16. equipment according to claim 15, wherein said first adder are configured to calculate described quantization error based on described first through the difference that quantizes between vector and described the 3rd vector.

17. equipment according to claim 15, wherein said first adder are configured to calculate described quantization error based on described first through the difference that quantizes between vector and at least a portion of described primary vector.

18. equipment according to claim 15, described equipment comprises multiplier, and it is configured to product based on described quantization error and zoom factor and calculates quantization error through convergent-divergent,

Wherein said equipment comprises computing unit, and it is configured to calculate described zoom factor based on the distance between the counterpart of at least a portion of described primary vector and described secondary vector.

19. equipment according to claim 18, each in wherein said primary vector and the described secondary vector comprises a plurality of line spectral frequencies.

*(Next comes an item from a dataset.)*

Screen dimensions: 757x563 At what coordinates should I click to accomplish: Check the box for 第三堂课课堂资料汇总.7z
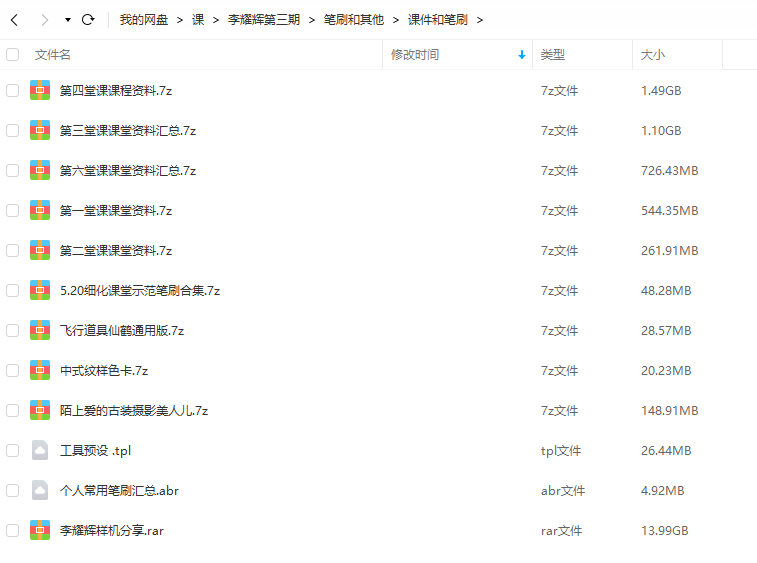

20. equipment according to claim 15, each in wherein said primary vector and the described secondary vector comprises the expression of a plurality of coefficient of linear prediction wave filter.

21. equipment according to claim 15, each in wherein said primary vector and the described secondary vector comprises a plurality of line spectral frequencies.

22. equipment according to claim 15, described equipment comprises the device that is used for radio communication.

23. equipment according to claim 15, described equipment comprises the device of a plurality of bags that are configured to transmit the Internet Protocol of complying with a version, and wherein said a plurality of bags describe described first through quantizing vector.

24. equipment according to claim 15, wherein said second frame is immediately following described first frame in the described voice signal.

25. equipment according to claim 15, the adaptive smooth coefficient of each the expression spectrum envelope parameter in wherein said first and second vectors is represented.

26. equipment according to claim 15, wherein said equipment comprises:

Inverse DCT, it is configured to described four-way amount is carried out inverse quantization;

Prewhitening filter, it is configured to calculate pumping signal based on the four-way amount of described inverse quantization.

27. equipment according to claim 15, wherein said equipment comprises: bank of filters, and it is configured to wideband speech signal is carried out filtering to obtain narrow band voice signal and high frequency band voice signal; And

28. equipment according to claim 15, wherein said equipment comprises: bank of filters, and it is configured to wideband speech signal is carried out filtering to obtain narrow band voice signal and high frequency band voice signal; And

29. equipment according to claim 15, wherein said equipment comprises:

Bank of filters, it is configured to wideband speech signal is carried out filtering to obtain narrow band voice signal and high frequency band voice signal, wherein said primary vector is illustrated in the spectrum envelope of the described narrow band voice signal of described first image duration, and described secondary vector is illustrated in the spectrum envelope of the described narrow band voice signal of described second image duration;

Prewhitening filter, it is configured to the four-way amount based on described inverse quantization, calculates the pumping signal of described narrow band voice signal;

High band encoder, the described pumping signal that it is configured to based on described narrow band voice signal derives the pumping signal of described high frequency band voice signal.

30. equipment according to claim 15, wherein said quantizer are configured to quantize described four-way amount by described four-way amount being carried out the division vector quantization.